Objective: Examine the formation of pectin-insulin nanoparticles and their blood glucose lowering properties.
Methods: The calcium pectinate nanoparticles were prepared by ionotropic gelation method, with alginate, sodium chloride or Tween 80 as additive. Their in vitro physicochemical, drug release and in vivo blood glucose lowering characteristics were evaluated.
Key findings: Spherical calcium pectinate-insulin nanoparticles were characterized by size, zeta potential, insulin content and insulin association efficiency of 348.4 ± 12.9 nm, -17.9 ± 0.8 mV, 8.4 ± 1.0% and 63.8 ± 7.4%, respectively. They released less than 25% insulin following 24 h in simulated intestinal medium and exhibited delayed blood glucose lowering effect in rats. Incorporation of solubilizer sodium chloride or Tween 80 into nanoparticles did not enhance blood glucose lowering capacity owing to sodium chloride reduced matrix insulin content and Tween 80 interacted with water and had its blood glucose dilution effect negated. Combination of nanoparticles with alginate gel to allow prolonged intestinal residence and more insulin release did not enhance their blood glucose lowering capacity because of calcium alginate-cross-linked gel formation that could retard insulin release and migration into systemic circulation.
Conclusion: Physicochemical responses of additives in vivo affected blood glucose regulation property of pectin-insulin nanoparticles.
In oral insulin delivery, blood glucose profiles of a subject can be a function of complicated transfer of water and insulin between gastrointestinal and blood compartments.

• **Instructions to follow**
Reproduce the passage of the abstract on pectin-insulin nanoparticles from "In oral insulin" to "and blood compartments.".

(Records from a collection)

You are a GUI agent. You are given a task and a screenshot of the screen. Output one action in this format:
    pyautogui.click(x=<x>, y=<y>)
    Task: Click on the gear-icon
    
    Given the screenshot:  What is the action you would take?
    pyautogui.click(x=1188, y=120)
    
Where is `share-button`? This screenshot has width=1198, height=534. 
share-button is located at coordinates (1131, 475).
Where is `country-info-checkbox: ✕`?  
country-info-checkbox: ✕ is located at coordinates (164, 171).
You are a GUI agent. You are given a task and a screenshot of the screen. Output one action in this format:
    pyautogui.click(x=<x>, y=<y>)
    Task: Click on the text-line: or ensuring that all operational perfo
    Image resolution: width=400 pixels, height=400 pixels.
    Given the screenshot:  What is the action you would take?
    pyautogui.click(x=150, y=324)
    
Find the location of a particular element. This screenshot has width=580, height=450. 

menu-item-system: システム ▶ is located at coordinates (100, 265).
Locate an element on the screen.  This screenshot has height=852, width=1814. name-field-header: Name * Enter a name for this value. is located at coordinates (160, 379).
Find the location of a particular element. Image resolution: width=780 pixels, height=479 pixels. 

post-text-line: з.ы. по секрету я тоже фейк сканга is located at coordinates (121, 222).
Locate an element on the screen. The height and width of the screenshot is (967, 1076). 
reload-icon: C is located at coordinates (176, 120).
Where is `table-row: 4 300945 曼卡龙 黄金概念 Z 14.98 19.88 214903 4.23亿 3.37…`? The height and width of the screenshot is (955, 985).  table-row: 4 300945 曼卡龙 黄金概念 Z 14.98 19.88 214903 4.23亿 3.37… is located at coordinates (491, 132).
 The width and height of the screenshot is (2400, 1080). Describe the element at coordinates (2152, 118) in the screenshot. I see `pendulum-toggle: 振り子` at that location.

• **Solution to this task**
In oral insulin delivery, blood glucose profiles of a subject can be a function of complicated transfer of water and insulin between gastrointestinal and blood compartments.